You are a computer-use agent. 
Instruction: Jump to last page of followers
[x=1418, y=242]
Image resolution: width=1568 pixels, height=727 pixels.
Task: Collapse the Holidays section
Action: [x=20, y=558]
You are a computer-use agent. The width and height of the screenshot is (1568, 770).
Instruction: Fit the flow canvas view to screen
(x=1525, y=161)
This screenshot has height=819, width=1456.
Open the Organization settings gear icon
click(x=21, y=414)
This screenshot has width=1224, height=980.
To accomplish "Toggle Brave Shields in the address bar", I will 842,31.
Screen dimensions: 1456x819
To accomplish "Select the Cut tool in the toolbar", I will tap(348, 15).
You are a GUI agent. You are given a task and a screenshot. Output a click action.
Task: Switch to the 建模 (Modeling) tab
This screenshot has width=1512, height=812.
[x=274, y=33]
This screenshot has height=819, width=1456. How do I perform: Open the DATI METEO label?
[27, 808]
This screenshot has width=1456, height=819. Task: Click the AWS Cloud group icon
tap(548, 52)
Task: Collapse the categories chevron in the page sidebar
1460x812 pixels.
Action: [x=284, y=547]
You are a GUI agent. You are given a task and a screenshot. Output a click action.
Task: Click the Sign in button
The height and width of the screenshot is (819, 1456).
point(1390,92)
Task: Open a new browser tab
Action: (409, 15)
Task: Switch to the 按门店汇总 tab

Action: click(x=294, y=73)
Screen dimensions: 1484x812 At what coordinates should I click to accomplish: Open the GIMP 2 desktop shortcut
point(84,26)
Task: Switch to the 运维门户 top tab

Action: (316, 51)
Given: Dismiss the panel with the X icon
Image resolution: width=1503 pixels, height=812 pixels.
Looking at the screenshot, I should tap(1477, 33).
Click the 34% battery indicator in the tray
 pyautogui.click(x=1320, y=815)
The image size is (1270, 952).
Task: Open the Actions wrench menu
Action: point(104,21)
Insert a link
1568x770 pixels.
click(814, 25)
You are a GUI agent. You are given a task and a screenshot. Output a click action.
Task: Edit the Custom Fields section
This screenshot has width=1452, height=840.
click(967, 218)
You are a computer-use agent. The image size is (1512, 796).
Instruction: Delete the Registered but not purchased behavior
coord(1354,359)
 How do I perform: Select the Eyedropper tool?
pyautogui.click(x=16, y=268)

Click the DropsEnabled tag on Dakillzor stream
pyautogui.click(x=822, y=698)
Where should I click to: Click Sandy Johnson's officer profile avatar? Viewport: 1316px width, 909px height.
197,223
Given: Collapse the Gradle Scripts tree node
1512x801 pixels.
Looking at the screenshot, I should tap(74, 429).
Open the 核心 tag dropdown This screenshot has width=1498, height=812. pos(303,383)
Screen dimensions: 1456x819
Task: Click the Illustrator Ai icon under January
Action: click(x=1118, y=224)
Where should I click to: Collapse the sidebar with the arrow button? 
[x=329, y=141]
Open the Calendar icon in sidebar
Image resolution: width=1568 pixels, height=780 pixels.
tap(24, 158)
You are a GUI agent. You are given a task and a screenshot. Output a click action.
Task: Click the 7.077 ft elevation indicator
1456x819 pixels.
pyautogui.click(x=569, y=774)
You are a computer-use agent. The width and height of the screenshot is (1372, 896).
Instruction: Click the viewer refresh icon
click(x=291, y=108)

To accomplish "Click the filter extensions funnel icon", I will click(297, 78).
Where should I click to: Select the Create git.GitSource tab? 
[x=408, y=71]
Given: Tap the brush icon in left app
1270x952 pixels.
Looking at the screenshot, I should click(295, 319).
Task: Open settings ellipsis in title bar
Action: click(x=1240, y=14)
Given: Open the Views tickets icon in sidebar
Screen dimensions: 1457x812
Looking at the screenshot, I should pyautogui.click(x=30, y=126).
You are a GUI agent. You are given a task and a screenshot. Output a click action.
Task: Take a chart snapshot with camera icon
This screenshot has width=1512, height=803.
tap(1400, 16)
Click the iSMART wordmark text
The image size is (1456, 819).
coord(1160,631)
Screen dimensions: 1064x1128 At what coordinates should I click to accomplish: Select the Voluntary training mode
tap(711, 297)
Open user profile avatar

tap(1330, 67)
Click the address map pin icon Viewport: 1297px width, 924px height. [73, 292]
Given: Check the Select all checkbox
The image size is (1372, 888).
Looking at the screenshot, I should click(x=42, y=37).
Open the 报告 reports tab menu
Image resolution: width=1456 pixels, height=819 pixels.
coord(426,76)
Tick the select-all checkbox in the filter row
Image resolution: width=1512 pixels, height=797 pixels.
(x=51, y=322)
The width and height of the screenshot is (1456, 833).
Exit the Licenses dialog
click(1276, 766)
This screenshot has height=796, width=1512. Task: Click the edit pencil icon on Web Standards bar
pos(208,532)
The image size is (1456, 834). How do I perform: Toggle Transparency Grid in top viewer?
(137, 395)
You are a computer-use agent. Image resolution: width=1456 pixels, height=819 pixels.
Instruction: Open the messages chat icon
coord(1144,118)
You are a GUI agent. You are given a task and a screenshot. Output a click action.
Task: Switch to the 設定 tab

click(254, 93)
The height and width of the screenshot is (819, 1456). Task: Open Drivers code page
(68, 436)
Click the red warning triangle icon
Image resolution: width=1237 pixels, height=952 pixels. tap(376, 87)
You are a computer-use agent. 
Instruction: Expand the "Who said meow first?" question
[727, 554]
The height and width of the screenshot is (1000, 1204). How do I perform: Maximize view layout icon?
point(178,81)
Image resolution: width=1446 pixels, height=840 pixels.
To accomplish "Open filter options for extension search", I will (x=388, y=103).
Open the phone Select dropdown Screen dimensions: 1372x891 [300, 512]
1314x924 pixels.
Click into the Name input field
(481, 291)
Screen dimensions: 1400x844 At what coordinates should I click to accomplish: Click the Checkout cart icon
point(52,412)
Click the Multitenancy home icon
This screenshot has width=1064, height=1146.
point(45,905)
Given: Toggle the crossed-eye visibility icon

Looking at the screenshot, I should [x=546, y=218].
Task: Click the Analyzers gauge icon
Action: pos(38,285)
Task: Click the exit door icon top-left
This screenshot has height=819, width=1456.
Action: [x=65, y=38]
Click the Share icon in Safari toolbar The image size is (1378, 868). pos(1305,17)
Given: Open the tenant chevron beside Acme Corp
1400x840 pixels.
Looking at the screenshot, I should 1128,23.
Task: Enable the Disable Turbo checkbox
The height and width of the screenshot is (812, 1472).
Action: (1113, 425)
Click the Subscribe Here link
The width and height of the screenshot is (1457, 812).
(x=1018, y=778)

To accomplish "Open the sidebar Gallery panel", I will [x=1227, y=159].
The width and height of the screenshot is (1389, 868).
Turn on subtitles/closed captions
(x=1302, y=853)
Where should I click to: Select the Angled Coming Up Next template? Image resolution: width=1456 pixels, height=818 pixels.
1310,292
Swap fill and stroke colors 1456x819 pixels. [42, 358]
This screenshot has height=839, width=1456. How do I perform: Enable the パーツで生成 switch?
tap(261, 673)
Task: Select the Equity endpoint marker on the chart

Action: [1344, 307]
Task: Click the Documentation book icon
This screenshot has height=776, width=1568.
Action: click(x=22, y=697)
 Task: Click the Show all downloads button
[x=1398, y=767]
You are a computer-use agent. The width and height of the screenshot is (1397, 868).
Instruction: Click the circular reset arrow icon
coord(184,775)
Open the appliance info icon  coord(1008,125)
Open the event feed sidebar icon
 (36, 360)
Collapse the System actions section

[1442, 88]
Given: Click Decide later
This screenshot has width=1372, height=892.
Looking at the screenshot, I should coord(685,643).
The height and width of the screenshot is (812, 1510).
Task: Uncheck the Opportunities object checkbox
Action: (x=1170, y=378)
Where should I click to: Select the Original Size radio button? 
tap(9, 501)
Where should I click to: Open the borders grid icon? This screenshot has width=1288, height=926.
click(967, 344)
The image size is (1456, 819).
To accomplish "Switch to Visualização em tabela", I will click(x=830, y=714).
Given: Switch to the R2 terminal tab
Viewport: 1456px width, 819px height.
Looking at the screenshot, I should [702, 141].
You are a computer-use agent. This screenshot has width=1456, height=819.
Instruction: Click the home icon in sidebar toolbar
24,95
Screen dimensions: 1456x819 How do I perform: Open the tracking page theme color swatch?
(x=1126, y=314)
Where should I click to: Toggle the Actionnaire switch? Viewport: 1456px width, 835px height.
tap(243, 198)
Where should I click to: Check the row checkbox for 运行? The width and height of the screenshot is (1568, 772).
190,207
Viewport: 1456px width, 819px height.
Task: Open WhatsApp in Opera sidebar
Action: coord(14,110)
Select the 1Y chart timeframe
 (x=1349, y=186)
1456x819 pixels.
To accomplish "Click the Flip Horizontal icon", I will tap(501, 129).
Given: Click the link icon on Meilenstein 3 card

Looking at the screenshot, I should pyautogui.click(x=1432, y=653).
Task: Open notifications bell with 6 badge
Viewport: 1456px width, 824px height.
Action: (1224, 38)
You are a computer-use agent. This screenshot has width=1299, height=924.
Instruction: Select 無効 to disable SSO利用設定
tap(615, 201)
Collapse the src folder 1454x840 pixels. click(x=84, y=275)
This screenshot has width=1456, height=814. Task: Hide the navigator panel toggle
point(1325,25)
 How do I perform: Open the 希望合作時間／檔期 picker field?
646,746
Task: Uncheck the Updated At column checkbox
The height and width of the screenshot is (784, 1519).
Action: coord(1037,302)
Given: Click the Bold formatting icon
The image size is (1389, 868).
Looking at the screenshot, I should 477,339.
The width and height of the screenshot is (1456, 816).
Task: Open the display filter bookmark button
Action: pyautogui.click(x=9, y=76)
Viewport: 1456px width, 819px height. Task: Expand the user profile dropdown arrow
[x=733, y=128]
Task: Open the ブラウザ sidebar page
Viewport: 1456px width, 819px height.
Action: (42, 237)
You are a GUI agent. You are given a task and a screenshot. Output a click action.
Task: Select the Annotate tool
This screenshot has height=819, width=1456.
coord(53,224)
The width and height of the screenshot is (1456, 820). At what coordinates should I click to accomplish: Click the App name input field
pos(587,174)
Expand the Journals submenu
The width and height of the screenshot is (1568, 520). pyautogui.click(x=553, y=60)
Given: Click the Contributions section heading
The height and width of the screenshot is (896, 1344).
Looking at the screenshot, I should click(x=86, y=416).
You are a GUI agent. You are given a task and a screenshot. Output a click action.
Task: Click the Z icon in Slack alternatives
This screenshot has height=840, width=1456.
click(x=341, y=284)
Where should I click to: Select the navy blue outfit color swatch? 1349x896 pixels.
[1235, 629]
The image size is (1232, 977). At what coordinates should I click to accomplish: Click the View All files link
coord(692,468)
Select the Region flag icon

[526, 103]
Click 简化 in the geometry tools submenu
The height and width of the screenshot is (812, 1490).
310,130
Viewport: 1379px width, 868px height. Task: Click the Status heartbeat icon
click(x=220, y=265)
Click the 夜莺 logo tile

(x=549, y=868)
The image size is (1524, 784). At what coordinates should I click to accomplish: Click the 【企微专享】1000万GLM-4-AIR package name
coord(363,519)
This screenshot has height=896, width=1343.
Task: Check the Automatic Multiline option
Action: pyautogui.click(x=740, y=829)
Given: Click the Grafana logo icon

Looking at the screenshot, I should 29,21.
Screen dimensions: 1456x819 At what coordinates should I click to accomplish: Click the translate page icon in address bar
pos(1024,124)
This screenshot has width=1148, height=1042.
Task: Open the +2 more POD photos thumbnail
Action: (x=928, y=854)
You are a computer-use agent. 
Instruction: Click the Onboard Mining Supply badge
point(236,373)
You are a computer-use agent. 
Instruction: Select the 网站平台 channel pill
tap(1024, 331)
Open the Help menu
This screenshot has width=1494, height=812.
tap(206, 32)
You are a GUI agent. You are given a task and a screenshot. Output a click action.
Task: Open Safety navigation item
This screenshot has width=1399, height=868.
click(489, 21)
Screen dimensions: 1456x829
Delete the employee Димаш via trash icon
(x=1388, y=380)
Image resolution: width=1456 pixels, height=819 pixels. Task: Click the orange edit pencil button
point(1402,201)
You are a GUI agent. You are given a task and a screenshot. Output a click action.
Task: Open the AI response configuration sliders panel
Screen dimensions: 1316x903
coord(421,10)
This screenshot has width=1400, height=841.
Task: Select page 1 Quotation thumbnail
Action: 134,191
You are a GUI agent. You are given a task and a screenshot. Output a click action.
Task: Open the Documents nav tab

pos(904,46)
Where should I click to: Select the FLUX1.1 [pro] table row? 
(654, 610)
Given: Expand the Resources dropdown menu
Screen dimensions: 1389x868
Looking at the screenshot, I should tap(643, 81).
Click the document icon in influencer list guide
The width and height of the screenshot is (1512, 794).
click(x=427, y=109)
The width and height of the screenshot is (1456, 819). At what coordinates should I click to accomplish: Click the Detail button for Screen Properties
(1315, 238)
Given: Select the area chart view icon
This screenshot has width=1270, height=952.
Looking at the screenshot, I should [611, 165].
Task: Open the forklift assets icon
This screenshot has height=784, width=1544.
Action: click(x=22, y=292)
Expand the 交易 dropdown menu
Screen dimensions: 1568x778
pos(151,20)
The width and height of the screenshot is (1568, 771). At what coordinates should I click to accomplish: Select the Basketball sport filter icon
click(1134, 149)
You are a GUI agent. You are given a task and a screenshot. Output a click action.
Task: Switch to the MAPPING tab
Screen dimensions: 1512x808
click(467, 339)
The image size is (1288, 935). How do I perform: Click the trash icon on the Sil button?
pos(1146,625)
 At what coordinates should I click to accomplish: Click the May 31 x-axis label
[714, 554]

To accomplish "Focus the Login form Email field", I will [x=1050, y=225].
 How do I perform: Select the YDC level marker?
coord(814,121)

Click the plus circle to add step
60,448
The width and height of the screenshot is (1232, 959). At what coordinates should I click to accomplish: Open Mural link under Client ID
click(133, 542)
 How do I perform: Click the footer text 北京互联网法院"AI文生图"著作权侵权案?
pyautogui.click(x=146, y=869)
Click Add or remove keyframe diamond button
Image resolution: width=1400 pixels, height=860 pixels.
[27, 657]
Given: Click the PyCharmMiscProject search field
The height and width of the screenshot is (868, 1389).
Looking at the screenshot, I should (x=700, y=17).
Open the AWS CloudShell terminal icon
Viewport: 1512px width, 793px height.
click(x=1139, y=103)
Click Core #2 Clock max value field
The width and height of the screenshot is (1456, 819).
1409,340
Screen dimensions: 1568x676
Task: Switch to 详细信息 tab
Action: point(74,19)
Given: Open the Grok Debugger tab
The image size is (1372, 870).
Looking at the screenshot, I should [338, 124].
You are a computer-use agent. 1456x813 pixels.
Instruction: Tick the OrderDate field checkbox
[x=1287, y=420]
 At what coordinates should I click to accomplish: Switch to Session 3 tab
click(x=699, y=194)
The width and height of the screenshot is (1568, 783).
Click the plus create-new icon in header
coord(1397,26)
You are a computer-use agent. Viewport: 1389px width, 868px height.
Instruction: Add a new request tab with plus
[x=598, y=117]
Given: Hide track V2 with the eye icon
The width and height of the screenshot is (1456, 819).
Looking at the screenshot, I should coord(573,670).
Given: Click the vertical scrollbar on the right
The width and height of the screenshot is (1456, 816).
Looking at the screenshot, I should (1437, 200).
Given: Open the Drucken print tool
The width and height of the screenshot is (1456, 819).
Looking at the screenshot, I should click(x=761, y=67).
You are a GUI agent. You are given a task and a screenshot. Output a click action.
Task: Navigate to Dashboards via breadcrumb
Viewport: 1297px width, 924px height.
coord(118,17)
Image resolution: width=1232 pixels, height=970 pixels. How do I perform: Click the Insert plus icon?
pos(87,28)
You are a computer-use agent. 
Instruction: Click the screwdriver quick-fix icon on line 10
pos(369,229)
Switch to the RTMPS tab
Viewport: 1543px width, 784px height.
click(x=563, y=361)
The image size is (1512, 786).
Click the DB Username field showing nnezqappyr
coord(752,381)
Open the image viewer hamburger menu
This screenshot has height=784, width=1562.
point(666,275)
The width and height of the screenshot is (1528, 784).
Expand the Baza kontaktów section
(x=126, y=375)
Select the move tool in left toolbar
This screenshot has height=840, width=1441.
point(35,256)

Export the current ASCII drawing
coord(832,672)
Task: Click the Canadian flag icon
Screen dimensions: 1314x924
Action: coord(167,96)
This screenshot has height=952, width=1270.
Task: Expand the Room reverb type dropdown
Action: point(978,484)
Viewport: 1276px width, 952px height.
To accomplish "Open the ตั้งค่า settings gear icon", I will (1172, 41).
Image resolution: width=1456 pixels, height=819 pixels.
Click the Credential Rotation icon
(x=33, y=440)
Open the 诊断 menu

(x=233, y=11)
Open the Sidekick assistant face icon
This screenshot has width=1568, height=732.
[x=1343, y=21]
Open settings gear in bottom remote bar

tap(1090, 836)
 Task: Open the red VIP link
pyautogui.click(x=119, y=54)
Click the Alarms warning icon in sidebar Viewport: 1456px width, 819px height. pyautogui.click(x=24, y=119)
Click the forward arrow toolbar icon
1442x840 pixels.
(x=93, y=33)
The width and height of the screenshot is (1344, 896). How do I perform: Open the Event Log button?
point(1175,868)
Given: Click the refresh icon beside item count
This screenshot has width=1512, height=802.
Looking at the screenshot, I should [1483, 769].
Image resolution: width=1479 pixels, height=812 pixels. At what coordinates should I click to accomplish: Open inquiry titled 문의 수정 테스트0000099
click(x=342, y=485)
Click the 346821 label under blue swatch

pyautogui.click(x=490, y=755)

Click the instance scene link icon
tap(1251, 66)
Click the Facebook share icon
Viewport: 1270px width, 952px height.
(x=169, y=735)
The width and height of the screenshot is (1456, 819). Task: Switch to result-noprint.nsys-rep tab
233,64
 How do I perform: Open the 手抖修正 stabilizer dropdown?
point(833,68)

**Goal of the exercise**
Report all lines of the data above that include the string "search".

**Written solution**
To accomplish "Open filter options for extension search", I will (x=388, y=103).
Given: Click the PyCharmMiscProject search field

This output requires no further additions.